En Algérie, les choses commencent à bouger, certains politiques commençant à s’interroger sur l’intelligence de la politique de leurs généraux… Le Maroc doit poursuivre son offensive contre ces derniers, sur le terrain diplomatique et politique.
Notre diplomatie
Depuis plusieurs années, de longues années, les chefs de notre diplomatie, il faut le reconnaître, sont animés par la « peur » alors même qu’il leur faut de la vigueur ! L’appareil diplomatique, de l’aveu de nombreux diplomates, est sclérosé par l’attentisme et le carriérisme. The right man (ou woman) at the right place ne semble pas être le credo moteur du ministère des Affaires étrangères.
Entre les carriéristes et les opportunistes, le népotisme et le clientélisme, la machine diplomatique n’a pas eu depuis longtemps le manque d’efficience qui la caractérise aujourd’hui… face à une diplomatie algérienne presqu’exclusivement dédiée à gêner, voire bloquer, le Maroc.
Et même les plus que 70 ambassadeurs désignés début février en Conseil de ministres ne sont pas encore partis dans leurs capitales. Or, pour éviter la réédition prévisible en 2017 du mois d’avril-épouvantail, pour reprendre le mot du roi, c’est maintenant qu’il faut commencer à agir sur les différentes sociétés civiles concernées, les ONG, les corps constitués, en un mot l’opinion publique mondiale.

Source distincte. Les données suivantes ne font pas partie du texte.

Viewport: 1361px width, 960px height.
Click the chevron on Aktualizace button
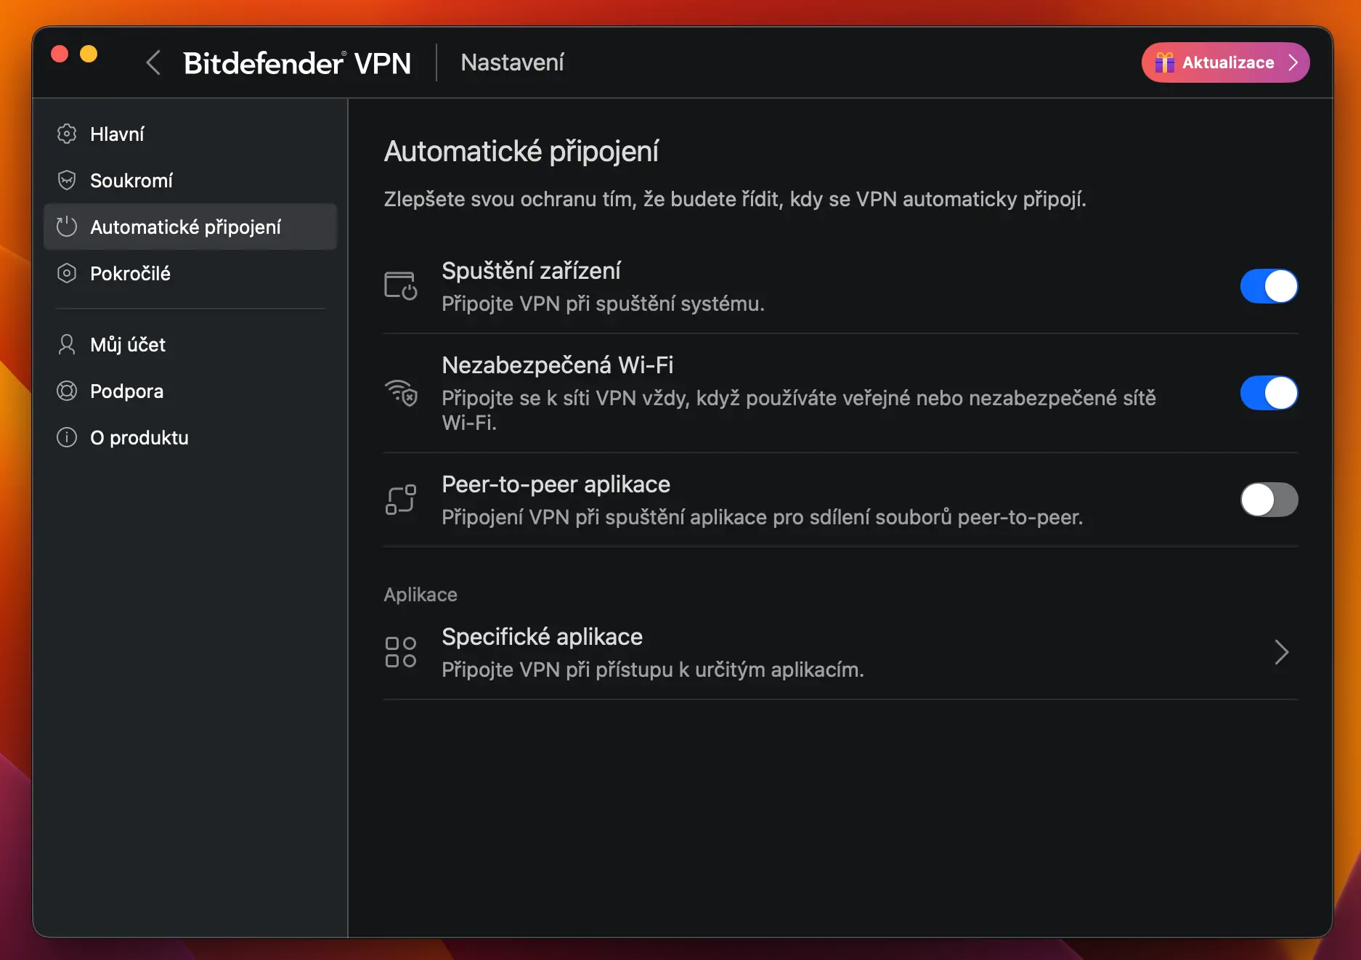tap(1293, 62)
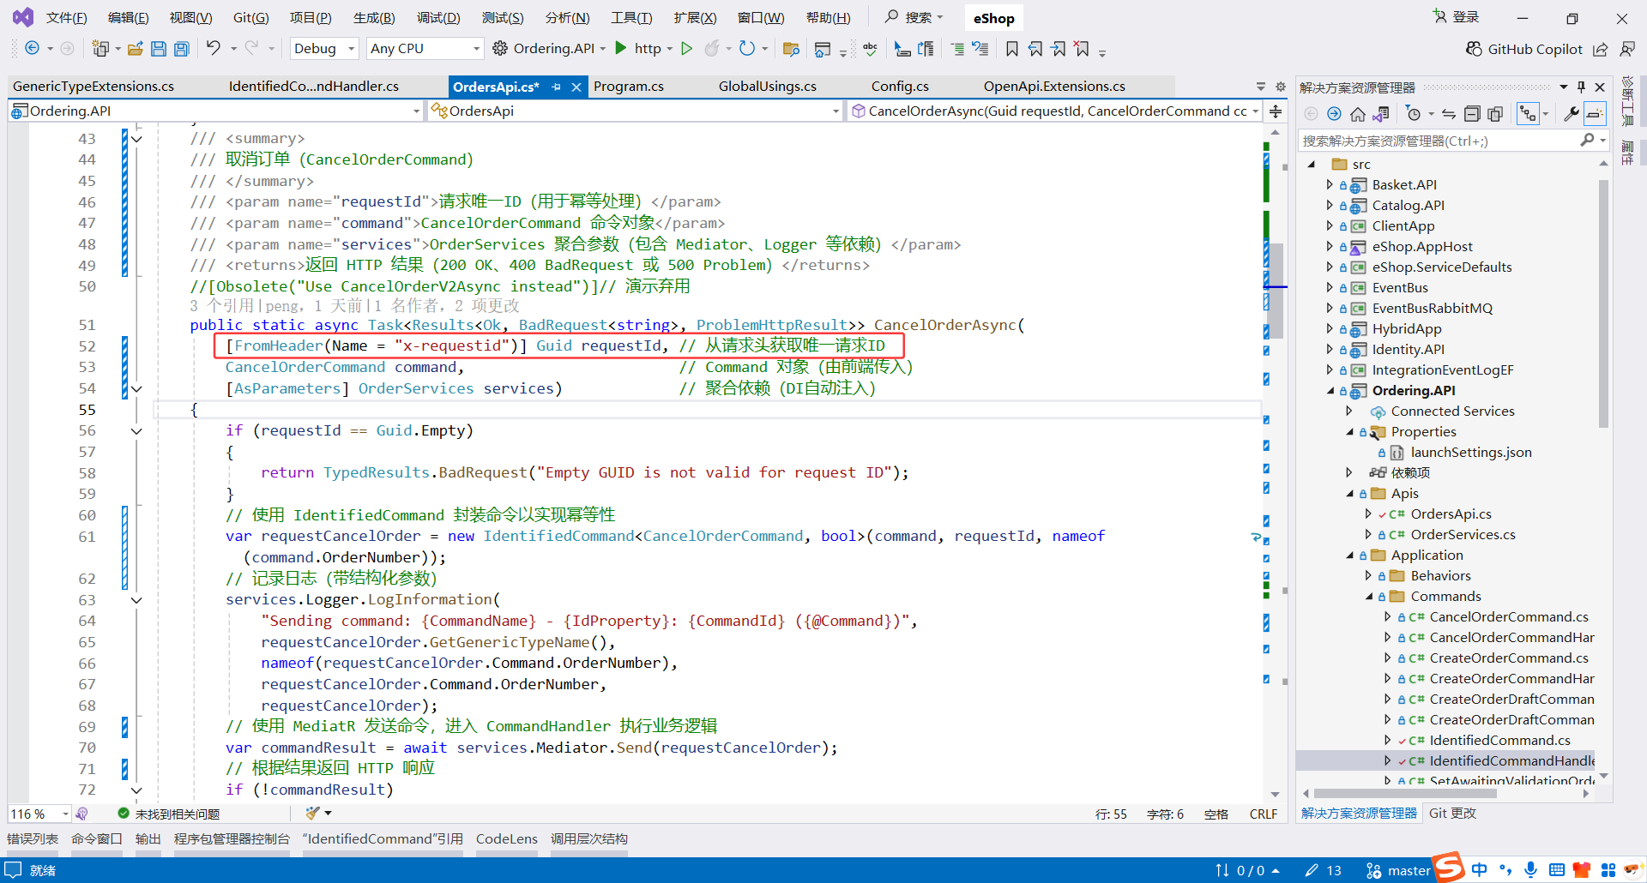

Mais il n’y a pas que la diplomatie publique et étatique… Si le Maroc sait désormais agir sur les autres types de diplomaties, économique, financière, religieuse, sécuritaire voire militaire, il appartient à la société civile marocaine de s’activer et de mettre en branle une action transversale, et anticipative, explicative, à destination de ses correspondantes dans le monde.
Que les parlementaires multiplient les visites du type de celle menée en catastrophe, en septembre, en Suède, que les ordres professionnels (médecins, pharmaciens, notaires, avocats…) prennent attache avec leurs homologues, que le patronat prenne ses chiffres d’affaires et sillonne le monde, que les jeunes d’ici parlent aux jeunes d’ailleurs, que les associations féminines marocaines fassent du lobbying auprès de leurs consœurs… et la liste n’est pas exhaustive.
L’idée est de seconder, soutenir, la diplomatie royale, puisque la diplomatie tout court est si lourde à mettre en branle. Le monde change, et les centres de pouvoir se trouvent de plus en plus dans les rues que dans les chancelleries, lesquelles ont toujours un œil sur leurs rues… L’affaire du Sahara est une cause juste dont la défense nécessite juste un peu plus de présence, et beaucoup plus de consistance, pour inverser les opinions qui nous sont toujours hostiles.
Il faut pacifier notre scène politique interne ; il faut également cesser d’arrêter, ou de penser à légiférer pour arrêter les journalistes (il y a d’autres moyens)… il faut enfin que le chef du gouvernement cesse de parler de complot interne contre lui et son parti et qu’il s’abstienne de parler d’hégémonisme politique, qui renvoie directement vers le palais… Il faut ancrer dans les esprits des diplomates étrangers qui observent le pays que nous sommes une démocratie réelle avec une monarchie exécutive et des institutions élues (si, cela existe, c’est le Maroc et nous y avons réussi).
Il faut, en un mot, agir en interne pour mieux pouvoir rugir en externe.